Jenson Button è ottavo in classifica generale e per poco non è stato eliminato nella Q3 nel Gran Premio del Canada. Eppure, la sua squadra è pronto a difenderlo, un po’ com’è successo con Massa a Maranello, ma andiamo con ordine. 

Jenson Button è un campione, forse è anche più bravo del compagno di squadra. E’ stato insignito del titolo mondiale e corre con uno dei team migliori del Circus. I risultati lo dimostrano benché non siano portati a casa solo da lui. Anzi. Button, in un momento di crisi, deve fare i conti con le ottime performance di Hamilton.

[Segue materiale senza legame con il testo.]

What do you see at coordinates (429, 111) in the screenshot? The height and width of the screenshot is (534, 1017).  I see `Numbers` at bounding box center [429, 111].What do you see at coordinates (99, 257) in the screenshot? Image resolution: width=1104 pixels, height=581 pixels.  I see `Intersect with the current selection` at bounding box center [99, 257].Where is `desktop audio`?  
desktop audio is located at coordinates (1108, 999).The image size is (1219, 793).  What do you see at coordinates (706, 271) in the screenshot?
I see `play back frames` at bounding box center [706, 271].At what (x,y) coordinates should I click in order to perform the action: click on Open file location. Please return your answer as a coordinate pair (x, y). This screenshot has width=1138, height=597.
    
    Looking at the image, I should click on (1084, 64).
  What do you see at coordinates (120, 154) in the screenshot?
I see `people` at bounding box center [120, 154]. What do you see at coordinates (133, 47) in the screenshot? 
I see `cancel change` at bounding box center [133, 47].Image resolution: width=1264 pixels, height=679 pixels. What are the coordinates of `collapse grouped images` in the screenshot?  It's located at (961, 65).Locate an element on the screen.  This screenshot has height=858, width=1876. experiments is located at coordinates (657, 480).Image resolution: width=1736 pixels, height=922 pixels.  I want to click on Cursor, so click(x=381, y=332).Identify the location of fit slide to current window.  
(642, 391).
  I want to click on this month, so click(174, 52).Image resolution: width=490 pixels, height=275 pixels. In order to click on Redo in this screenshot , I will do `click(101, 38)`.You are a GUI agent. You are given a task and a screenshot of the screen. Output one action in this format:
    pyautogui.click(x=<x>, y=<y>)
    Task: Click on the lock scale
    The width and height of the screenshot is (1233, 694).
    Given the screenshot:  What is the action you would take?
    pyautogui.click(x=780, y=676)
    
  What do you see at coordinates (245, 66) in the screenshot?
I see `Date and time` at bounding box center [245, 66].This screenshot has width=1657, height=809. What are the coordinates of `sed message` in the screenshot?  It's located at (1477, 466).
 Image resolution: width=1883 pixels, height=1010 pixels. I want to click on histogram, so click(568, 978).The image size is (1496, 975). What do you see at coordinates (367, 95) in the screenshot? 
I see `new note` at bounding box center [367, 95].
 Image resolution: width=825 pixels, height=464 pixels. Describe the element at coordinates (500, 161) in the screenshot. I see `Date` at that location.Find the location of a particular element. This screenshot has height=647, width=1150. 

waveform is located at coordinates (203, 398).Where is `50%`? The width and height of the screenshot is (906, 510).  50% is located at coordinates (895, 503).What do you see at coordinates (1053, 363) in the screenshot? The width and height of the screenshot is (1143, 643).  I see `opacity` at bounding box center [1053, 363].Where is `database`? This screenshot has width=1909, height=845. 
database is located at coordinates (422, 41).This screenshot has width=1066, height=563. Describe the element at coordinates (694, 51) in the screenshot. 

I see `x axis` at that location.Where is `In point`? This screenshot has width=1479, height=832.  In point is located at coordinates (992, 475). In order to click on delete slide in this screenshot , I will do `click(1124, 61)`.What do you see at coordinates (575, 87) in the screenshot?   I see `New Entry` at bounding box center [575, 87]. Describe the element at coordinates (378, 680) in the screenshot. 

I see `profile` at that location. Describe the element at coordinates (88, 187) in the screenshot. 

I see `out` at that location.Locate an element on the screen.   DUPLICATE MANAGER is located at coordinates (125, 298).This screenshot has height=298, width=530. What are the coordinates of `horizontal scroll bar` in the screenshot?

Mentre il compagno di squadra dimostra forza e carattere sul circuito canadese e salendo sul primo gradino del podio toglie lo scettro iridato ad Alonso, Button invece deve fare i conti con due punti in due gare. Una prestazione che fa veramente insospettire i migliori osservatori.

Ora, la scuderia di Woking si è chiusa a riccio su Button per proteggerlo dagli attacchi esterni, soprattutto dai media insolenti che lo vogliono già fuori dalla rosa dei piloti l’anno prossimo. La strategia della McLaren è stata già adottata dalla Ferrari con Massa.

Withmarsh per esempio dice:

Jenson non guida in maniera aggressiva, e se le sue gomme si degradano tanto significa che non abbiamo impostato il giusto set-up.

Insomma una situazione che si risolverà presto!